- _PROBLEM DESCRIPTION_:
Please work out how many lines below contain the word "computer", and reply with only that number.

- _GIVEN INFORMATION_:
· · ·
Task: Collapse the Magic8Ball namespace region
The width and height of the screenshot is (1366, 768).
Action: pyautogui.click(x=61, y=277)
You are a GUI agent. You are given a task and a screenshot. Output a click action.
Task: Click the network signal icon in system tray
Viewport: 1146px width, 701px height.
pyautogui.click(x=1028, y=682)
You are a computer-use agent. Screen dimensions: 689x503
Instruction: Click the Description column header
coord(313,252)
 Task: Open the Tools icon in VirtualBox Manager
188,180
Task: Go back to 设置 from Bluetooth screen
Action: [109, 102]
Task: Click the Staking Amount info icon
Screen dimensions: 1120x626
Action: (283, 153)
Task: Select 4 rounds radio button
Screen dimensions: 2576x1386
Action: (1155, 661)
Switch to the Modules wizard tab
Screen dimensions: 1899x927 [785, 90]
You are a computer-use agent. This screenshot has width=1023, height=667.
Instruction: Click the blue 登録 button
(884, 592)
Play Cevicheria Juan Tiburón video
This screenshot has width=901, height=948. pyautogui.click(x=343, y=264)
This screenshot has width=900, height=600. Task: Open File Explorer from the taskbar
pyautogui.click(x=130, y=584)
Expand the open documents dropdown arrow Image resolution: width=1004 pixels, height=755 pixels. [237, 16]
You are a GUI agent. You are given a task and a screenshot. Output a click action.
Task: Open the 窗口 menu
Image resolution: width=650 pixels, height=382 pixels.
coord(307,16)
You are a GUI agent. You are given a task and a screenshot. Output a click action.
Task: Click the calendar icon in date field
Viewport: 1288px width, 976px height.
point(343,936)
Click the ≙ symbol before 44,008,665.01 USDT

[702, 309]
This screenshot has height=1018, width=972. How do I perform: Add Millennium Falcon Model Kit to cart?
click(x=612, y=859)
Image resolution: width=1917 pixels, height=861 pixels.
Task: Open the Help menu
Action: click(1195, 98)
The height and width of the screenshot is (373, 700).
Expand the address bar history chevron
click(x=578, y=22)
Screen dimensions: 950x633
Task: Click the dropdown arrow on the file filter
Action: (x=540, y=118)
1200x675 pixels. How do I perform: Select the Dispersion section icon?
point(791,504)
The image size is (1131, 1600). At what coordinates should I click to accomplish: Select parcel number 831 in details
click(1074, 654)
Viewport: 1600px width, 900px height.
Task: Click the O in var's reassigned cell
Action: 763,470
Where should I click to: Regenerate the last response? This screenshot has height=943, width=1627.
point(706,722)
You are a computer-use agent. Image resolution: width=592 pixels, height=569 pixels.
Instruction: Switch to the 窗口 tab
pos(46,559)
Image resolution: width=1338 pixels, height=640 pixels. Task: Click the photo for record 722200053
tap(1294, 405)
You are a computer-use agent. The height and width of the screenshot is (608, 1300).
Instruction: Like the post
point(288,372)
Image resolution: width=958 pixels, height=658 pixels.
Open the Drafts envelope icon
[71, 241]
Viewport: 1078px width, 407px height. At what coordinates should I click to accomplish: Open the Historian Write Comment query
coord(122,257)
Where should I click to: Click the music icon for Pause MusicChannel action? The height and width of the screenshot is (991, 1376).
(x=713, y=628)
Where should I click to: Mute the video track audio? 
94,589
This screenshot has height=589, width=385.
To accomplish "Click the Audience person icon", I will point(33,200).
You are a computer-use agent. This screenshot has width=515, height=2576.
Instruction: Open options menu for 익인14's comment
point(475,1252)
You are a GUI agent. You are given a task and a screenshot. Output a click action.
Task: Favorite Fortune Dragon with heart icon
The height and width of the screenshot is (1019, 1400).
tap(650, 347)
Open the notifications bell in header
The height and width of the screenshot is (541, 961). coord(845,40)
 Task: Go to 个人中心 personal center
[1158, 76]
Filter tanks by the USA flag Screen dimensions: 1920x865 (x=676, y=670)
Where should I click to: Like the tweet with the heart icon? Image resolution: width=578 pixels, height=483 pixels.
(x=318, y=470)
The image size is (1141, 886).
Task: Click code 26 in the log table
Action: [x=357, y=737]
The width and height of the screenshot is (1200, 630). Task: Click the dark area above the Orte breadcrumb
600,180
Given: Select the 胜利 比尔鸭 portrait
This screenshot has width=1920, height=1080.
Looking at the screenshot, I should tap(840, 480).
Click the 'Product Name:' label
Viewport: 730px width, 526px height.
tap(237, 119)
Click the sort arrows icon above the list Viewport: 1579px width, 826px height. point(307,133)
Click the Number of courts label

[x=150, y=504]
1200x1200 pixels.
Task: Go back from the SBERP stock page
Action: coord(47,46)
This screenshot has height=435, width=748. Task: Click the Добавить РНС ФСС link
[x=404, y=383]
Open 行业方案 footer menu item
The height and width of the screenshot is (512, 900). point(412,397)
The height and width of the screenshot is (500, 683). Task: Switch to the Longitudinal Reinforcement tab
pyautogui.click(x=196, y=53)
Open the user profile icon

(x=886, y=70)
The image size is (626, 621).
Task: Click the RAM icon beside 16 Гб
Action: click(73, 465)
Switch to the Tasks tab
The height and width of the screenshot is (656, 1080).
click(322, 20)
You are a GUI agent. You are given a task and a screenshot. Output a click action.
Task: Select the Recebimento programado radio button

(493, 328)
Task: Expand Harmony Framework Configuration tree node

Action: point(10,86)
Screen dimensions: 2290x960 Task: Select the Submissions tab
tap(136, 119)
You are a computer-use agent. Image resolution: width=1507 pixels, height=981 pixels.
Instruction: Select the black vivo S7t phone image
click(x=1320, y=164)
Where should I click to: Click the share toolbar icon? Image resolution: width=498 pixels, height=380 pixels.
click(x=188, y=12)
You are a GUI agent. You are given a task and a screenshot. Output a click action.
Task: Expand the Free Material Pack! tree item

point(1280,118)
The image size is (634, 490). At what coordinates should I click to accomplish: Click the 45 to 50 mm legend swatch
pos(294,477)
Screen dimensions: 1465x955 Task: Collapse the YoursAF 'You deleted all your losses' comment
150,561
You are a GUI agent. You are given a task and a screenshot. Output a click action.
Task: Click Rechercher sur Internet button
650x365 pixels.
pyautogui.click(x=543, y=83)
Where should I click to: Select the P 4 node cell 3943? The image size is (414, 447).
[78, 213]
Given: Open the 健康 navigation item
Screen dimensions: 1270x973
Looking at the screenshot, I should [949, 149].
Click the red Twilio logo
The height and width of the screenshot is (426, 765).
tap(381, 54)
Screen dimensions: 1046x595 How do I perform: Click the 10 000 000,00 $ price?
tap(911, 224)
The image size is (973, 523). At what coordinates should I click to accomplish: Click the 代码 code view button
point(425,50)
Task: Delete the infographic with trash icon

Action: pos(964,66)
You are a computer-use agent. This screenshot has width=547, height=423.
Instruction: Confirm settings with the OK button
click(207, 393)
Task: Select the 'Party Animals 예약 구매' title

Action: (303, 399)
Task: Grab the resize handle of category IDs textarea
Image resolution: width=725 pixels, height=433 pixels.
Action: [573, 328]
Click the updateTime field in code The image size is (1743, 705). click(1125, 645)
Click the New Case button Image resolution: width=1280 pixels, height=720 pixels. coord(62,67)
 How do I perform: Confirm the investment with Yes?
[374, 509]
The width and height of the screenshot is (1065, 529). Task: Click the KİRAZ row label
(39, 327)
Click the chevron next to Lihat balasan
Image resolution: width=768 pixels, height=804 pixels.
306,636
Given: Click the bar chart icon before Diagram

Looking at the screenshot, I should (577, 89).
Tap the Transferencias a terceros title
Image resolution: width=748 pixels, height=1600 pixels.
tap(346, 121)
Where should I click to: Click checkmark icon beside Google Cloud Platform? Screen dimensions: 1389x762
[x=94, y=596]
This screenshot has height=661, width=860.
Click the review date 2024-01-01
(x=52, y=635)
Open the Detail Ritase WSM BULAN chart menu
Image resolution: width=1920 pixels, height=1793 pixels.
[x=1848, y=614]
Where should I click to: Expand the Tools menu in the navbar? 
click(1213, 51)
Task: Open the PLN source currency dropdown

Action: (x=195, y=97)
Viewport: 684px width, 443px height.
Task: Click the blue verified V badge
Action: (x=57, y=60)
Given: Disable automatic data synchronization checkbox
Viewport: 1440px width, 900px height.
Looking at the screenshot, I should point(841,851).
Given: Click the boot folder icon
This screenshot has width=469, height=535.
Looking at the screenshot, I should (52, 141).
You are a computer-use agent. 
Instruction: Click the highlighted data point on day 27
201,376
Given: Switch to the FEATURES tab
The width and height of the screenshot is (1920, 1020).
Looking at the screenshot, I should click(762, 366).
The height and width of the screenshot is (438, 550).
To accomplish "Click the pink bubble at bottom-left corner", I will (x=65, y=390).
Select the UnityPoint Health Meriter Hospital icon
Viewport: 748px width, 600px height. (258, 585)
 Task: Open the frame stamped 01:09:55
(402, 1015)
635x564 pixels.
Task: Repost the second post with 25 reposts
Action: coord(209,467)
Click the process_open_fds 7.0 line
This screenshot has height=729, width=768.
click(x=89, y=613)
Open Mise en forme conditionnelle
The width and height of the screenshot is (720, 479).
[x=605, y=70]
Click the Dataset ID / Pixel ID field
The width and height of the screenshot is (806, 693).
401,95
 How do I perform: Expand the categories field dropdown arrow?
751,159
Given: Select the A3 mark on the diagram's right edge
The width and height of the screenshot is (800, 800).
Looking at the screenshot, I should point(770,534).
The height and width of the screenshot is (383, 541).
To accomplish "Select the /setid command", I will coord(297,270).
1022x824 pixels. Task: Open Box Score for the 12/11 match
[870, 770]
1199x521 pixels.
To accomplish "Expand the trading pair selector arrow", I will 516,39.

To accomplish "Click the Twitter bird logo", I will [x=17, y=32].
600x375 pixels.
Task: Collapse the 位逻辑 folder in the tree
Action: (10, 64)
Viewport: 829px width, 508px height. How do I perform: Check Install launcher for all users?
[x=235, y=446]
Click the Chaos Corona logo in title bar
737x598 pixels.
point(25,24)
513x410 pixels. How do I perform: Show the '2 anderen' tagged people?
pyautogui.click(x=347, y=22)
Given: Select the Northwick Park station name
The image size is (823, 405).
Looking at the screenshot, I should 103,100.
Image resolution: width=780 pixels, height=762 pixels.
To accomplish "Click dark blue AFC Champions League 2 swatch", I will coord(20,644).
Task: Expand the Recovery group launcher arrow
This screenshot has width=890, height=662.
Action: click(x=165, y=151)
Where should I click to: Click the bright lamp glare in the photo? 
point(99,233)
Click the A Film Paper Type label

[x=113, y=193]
· · ·
- _ANSWER TO THE PROBLEM_:
8